AAWMS: On “Southern Manners”

Hey y’all, it’s time for “Ask a White Male Southerner!”

Allison writes:

When I worked in the customer service department at Camping World (RV accessories), my favorite callers were southern men because of the politeness and accent. I dreaded the calls from New Jersey men because of the un-politeness and accent. The women from the north and south seemed to fall in the middle of the extremes. What is your take on the politeness of southerners…men in particular?

This is an excellent question that I don’t have a real “answer” for – just several impressions.  So I’ll share those.

First, there’s the question of politeness in general.  I have a few theories here, beginning with the funny and obvious one of “Well, down here 100 years ago you had to be polite or you might find yourself in 10-paces-turn-and-fire territory.”
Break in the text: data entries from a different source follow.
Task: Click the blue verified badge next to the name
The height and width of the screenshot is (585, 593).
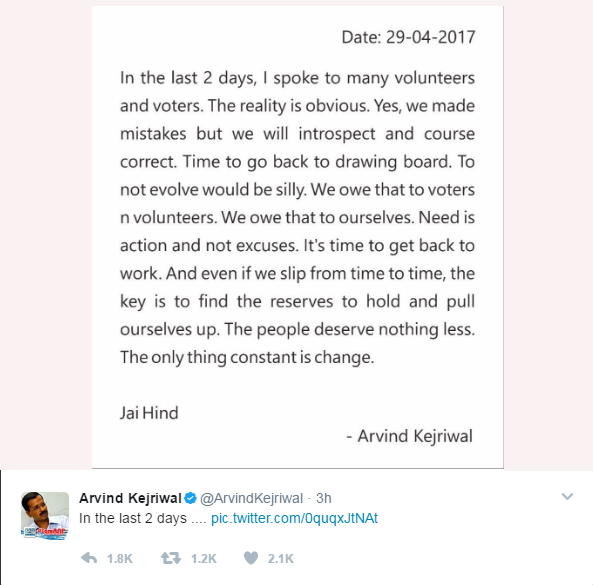Action: pyautogui.click(x=190, y=498)
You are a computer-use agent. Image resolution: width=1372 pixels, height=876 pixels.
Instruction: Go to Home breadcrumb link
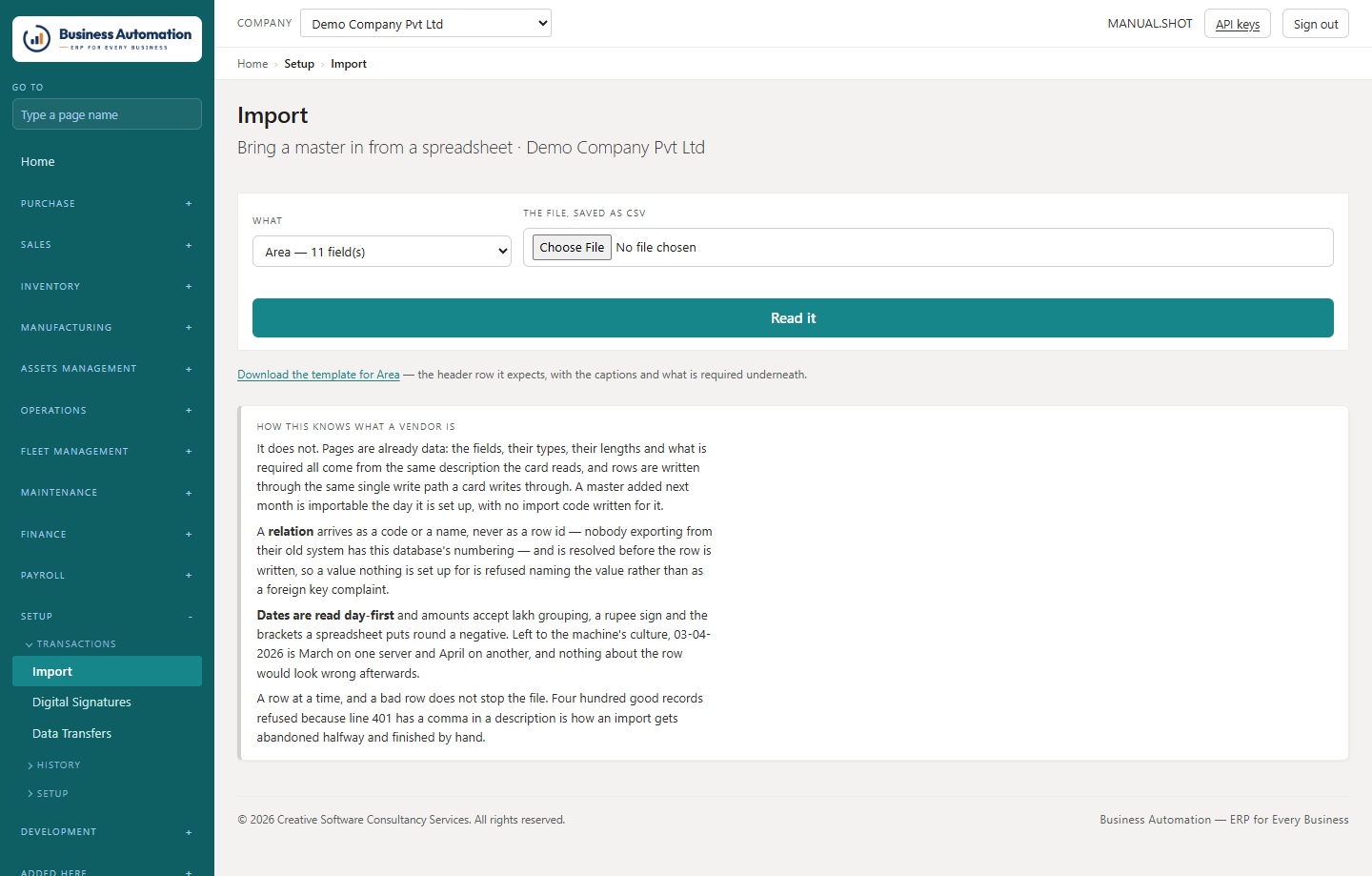click(252, 64)
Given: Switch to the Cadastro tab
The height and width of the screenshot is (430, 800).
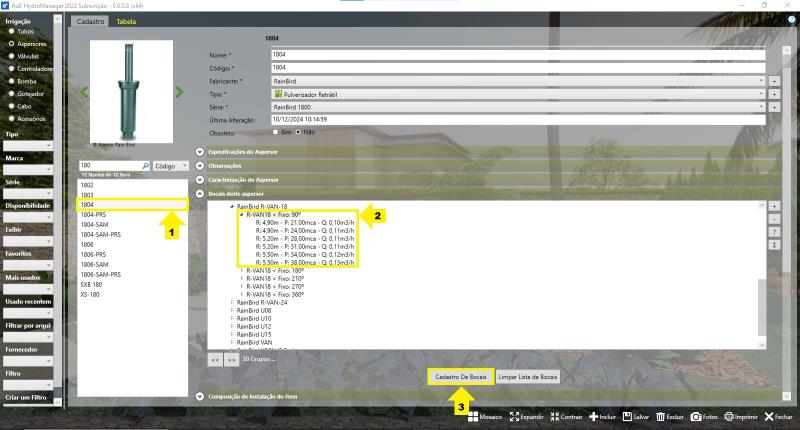Looking at the screenshot, I should (91, 21).
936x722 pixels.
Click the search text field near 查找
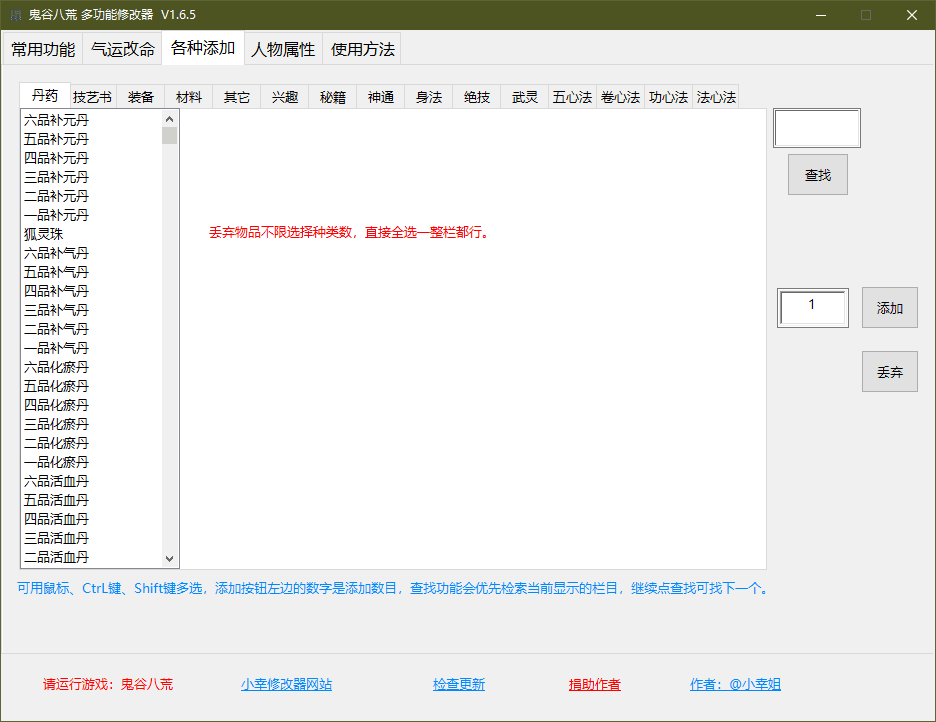coord(816,127)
That’s not entirely true, but it’s not entirely untrue, either.  I think that southerners of a hundred years ago or so used their peculiar blend of manners the same way Victorians in England (or upstate NY, or what have you) used them, as a way to separate themselves from the masses of the Great Unwashed.  It was a way to distinguish themselves as a class.  That may sound Marxist, but I think there’s some truth to it.  The masses themselves then attempted to emulate them, to varying degrees of success.  You could say that maybe a lot of it was completely faked, like telling a guy “Good day, sir” when you’d rather stab his eyes out, but that sort of faking was encouraged.  Whatever your true feelings were, you couldn’t be a “man of honor” if you didn’t display the proper manners.  And so you did, no matter what your real feelings were.
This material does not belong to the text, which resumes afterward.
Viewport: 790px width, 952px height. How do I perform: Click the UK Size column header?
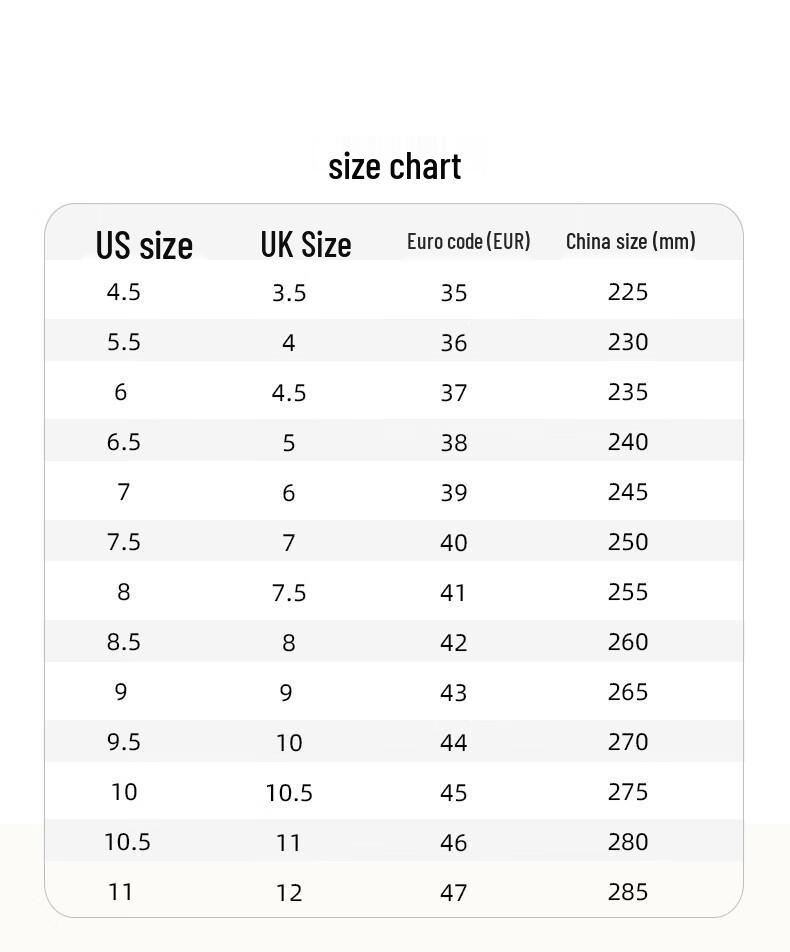pyautogui.click(x=306, y=244)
Now as for modern-day politeness, I really don’t have a clue.  Maybe a bunch of it is still fake, or just for show’s sake.  I don’t know.  I could say that southerners nowadays have a sort of need, conscious or no, to define themselves and/or their southern-ness by this display of politeness, but I don’t really think that’s a major factor.  For me and people like me, it was just something that you were taught growing up.  Taught by example and taught straight-up by having Daddy or Grandma or whoever whack you with a wooden spoon to teach you not to reach across the table for the salt.  It seems completely normal to me, such that I have a hard time pointing out why it should be different for other people who grew up elsewhere.  I can’t imagine that they weren’t taught the same way I was, and I can’t imagine that if they were, why they wouldn’t behave similarly to the people I grew up around.
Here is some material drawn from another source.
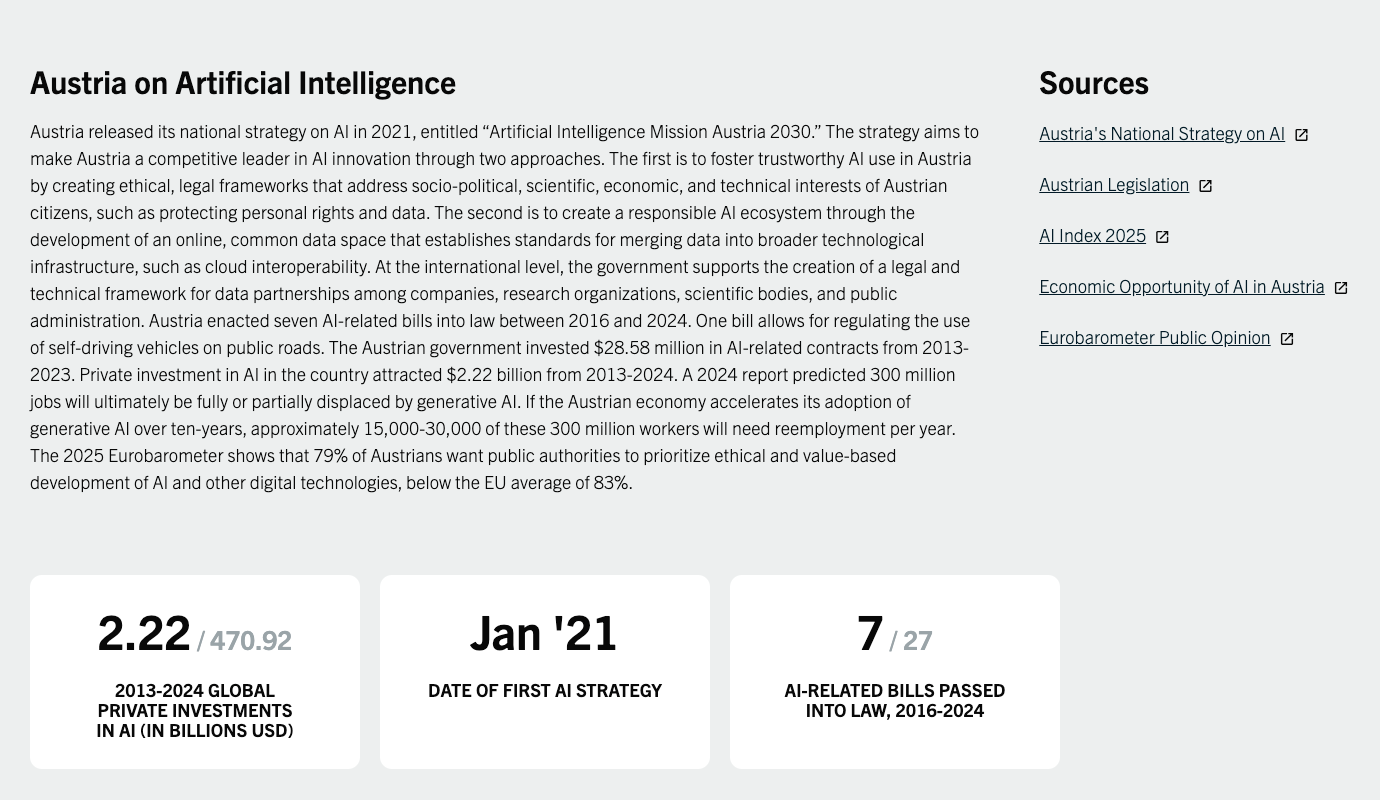Open the Austrian Legislation source link
Viewport: 1380px width, 800px height.
1113,184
For myself, I know I’m a little unusual even among my fellow southerners.  I personally still take my hat off whenever I’m indoors, which all of the older male members of my family do (at least that I can think of), but others of my generation-including my brother-don’t, and aren’t necessarily corrected for it.  Now that I’ve moved around a bit, I see a lot of guys that aren’t that way.  I don’t think any less of them for it, but I kinda like that it makes me feel a little more unique.  Not better, just different.

I also have a little mannerism in that I say “sir” and “ma’am” a lot.  Not only to my elders or customers or that sort of thing, but often to my peers and even to people younger than me.  I noticed a few older guys that I worked with – black guys, if it matters, which it didn’t to me at the time but now seems like an interesting cultural footnote – doing it, and I thought it was a very nice thing to do, so I started doing it myself, and now 15 years later it’s pretty well ingrained.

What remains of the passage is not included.